In quantum computing, amplitudes (like α and β) are complex numbers that represent the arrows in 3d space mentioned earlier. They encode both the phase and magnitude of a qubit with the probability of the qubit given by the squared magnitude of the amplitude. The phase (angle) of the amplitude affects how quantum states interfere, but is not directly observable as a probability.
After many quantum logic gates, when you measure a qubit, its superposition collapses to a definite 0 or 1. So, to get a quantum speedup, your algorithm must:
Exploit superposition and entanglement to process many possibilities at once.
Be reversible (unitary operations only).
Use a technique called interference to amplify the correct probabilities and cancel out the wrong ones.
Most problems don’t fit this mold.

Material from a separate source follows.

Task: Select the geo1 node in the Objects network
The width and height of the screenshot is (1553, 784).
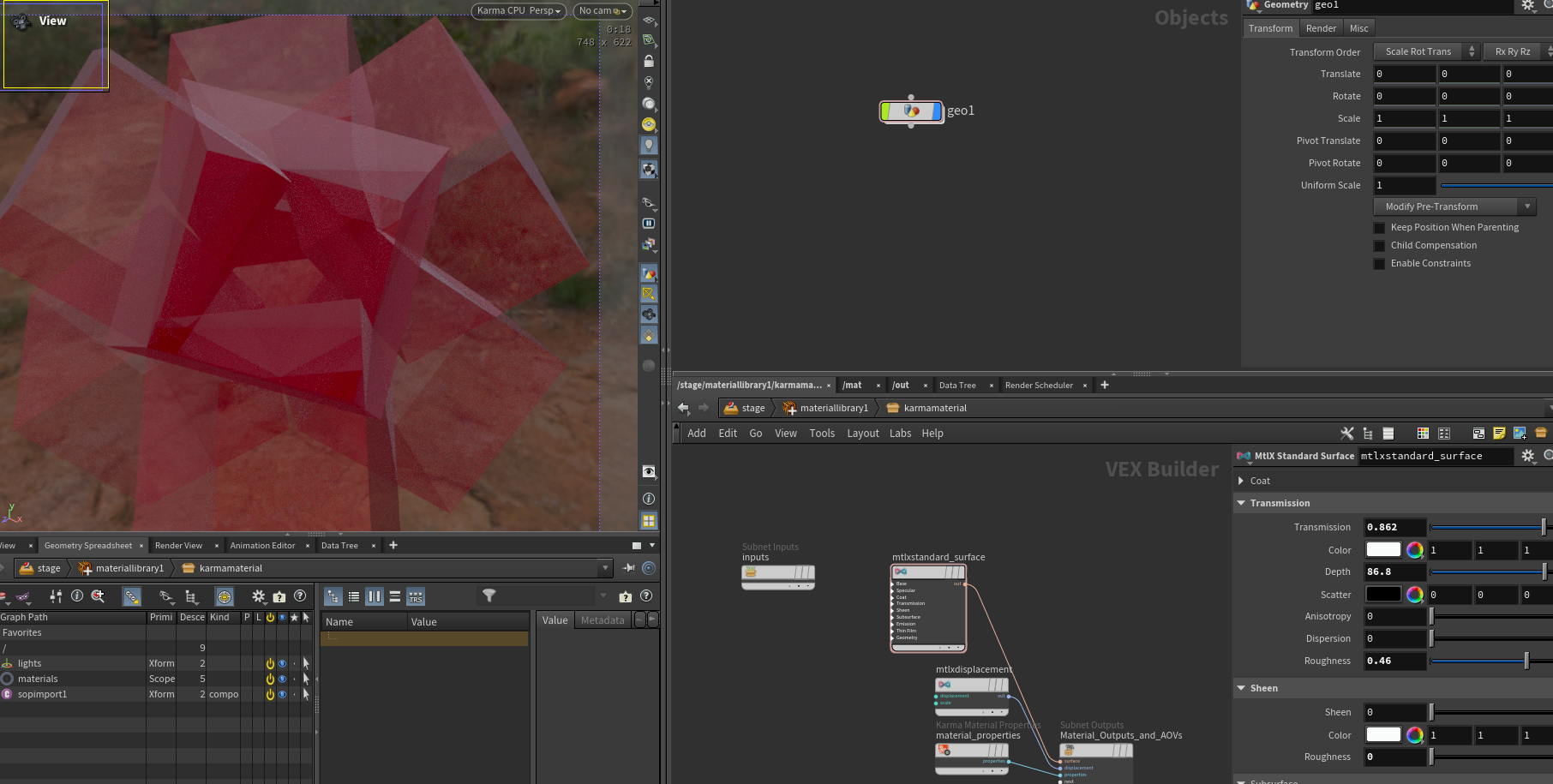Action: click(911, 111)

If you just naively port classical code, you’ll get no speedup — or worse, a slowdown.
As of today, there are only four algorithms that take advantage of quantum computers' unique properties. They are, Shor’s Algorithm (Factoring Integers), Grover’s Algorithm (Unstructured Search), Quantum Simulation (physics simulations), and Quantum Machine Learning (QML)
Shor’s algorithm, using quantum Fourier transform, finds the prime factors of large numbers exponentially faster than the best classical algorithms. This has massive implications in cryptography since it breaks RSA encryption, which relies on prime factoring being difficult, and secures most of the internet today
Grover’s algorithm, using amplitude amplification to boost the probability of the correct answer, searches an unsorted database about 99.9% faster for a million items. And the speedup grows as the database gets bigger.
Quantum Simulation, using entanglement and superposition, models complex quantum systems — like molecules, proteins, or new materials — that are impossible for classical computers to handle. This unlocks breakthroughs in drug discovery, chemistry, and materials science by letting us “test” new compounds in silico before ever touching a lab.
Quantum Machine Learning (QML), using quantum circuits, can turbocharge core tasks like linear algebra and sampling. Quantum computers, in theory, can solve huge systems of equations, invert matrices, and sample from complex probability distributions faster than classical machines. Though this is still very much in the domain of researchers.
A new wave of pre-quantum startups is building the application layer for quantum computing. Just as AI startups turned research into real-world value, these teams are doing the same for quantum by targeting proven algorithmic advantages. They are developing tools for drug discovery, molecular modeling, cybersecurity, faster search, and design optimization in aerospace and manufacturing. These companies are positioning themselves now so they are ready to scale when the hardware becomes readily available.
Ok, that was a crash course in quantum computing! Abstract, but just scratching the surface. And there’s still a whole universe left to explore: More quantum logic gates, quantum error correction (how do you keep qubits from falling apart?), decoherence (why do quantum states vanish so easily?), entanglement (spooky action at a distance, anyone?), and the wild world of quantum hardware (trapped ions, superconducting circuits, photonics, and more). We haven’t even touched on the real-world challenges — scaling up, keeping things cold, and making quantum computers actually useful outside the lab.